NEW YORK (Reuters) - Exchange trading is being pitched by many as the solution to bringing transparency, governance, and a limit to potential abuse in the $47 trillion credit derivatives market.
The option is no panacea, however. It may offer a few benefits that alternative options in the over-the-counter markets can’t provide, though the standardization of contracts that the exchanges would require would also make it harder for investors to hedge out specific risks.
Tom Harkin, Chairman of the Senate Agriculture Committee, last Thursday unveiled a bill to require swaps and derivatives, including credit default swaps, to be traded only on federally regulated exchanges.
The bill also calls for over-the-counter dealing in the instruments to be banned.
“An exchange is not a sufficient condition, or a necessary condition, to prevent companies blowing up or companies posing systemic risk,” said Craig Pirrong, professor of finance at The University of Houston, in Texas. “It seems to be more of a nostrum than a cure.”
“A lot of companies have lost a lot of money trading on exchanges and its really hard to see how moving this stuff on exchanges is really going to make any difference at all,” Pirrong added.
Exchanges including the Chicago Mercantile Exchange, or CME Group Inc (CME.O), and the IntercontinentalExchange (ICE.N) are scrambling to form clearinghouses for credit derivative trades, the creation of which are viewed as vital to removing the counterparty risk that has plagued the market.
In addition to central clearing, exchanges are working to offer trading of the instruments, a move that would bring additional clarity to prices and trading volumes.
Efforts to launch trading of credit futures on exchanges have failed before, however, in part because users prefer the transfer of cash flows in a swap format.
In a credit default swap a buyer of protection pays the seller an agreed sum each quarter, and is paid the amount of debt insured by the seller in the event of a default.
Critics of mandatory exchange trading argue that the issue is being confused with that of counterparty risk and the market’s lack of regulation, which can be addressed in other ways.
“The credit derivative that the user base is clearly calling out for is still the credit default swap, albeit in a transparent, regulated and more stable environment afforded by a clearinghouse,” said Jamie Cawley, Chief Executive at interdealer broker IXP Capital.
“A more likely solution as this market evolves is multiple clearing houses with multiple trading portals competing with each other for critical mass and liquidity, offering a fair and level playing field combined with lower transaction costs and greater transparency and better regulation,” he added.
Mandatory trading of credit default swaps on exchanges may also leave some users with more risks, as standardization of the products will give investors less flexibility to match a hedge to their needs.
Credit derivative broker ICAP warned earlier this month that forcing the contracts onto exchanges could backfire as it could leave investors or other participants with large basis risk.
So-called basis risk occurs when investors use a security that are not a direct match on an asset to hedge the position, which in some circumstances can lead to greater losses due to the difference in the behavior or value of the two securities.

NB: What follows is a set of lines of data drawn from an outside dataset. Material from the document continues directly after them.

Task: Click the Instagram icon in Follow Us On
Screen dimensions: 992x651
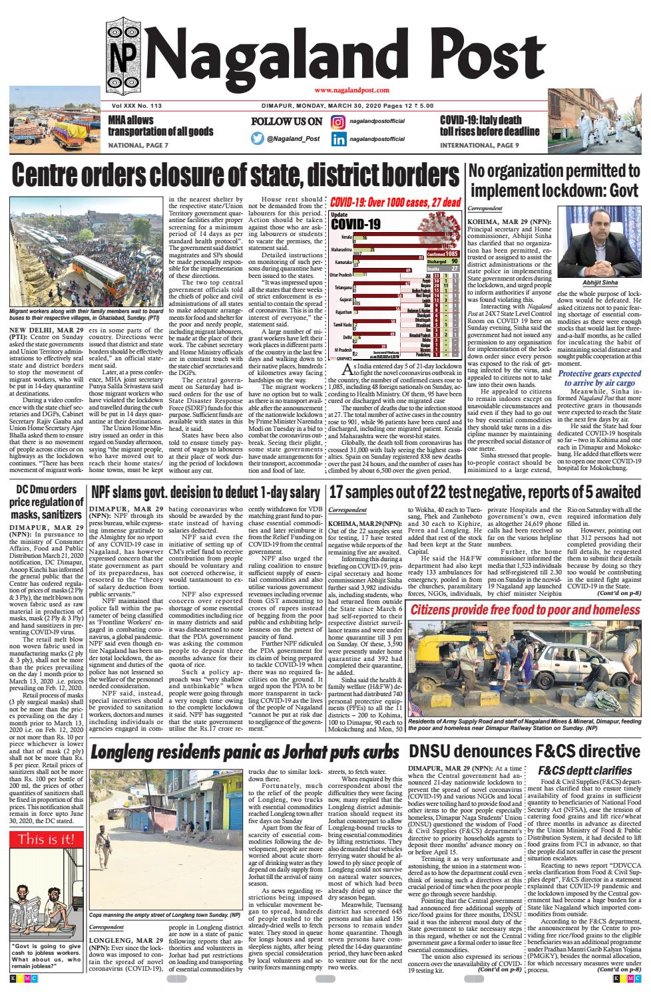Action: (x=338, y=122)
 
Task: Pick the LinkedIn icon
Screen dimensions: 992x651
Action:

Meanwhile exchange traded securities will not end trading mishaps that have included the collapse of British bank Barings and U.S. hedge fund Amaranth Advisors.
“Even if you had clearing houses, and reduce the counterparty risk of over-the-counter credit derivatives, you could still have financial institutions making very serious mistakes or you could have rogue trading going on,” said Henry Hu, professor of law in banking and finance at the University of Texas.
Calls for a move to exchanges may be the default response in times of crisis, regardless of whether it is the most beneficial solution.
“In some respects it seems to be hashing around for some kind of fix and so lets go to the well and go with something tried and true,” added University of Houston’s Pirrong. “Typically the market is pretty good at deciding what should trade where, and if there are advantages to trading things on exchanges it has a tendency to migrate there and if it doesn’t it doesn’t,” he said.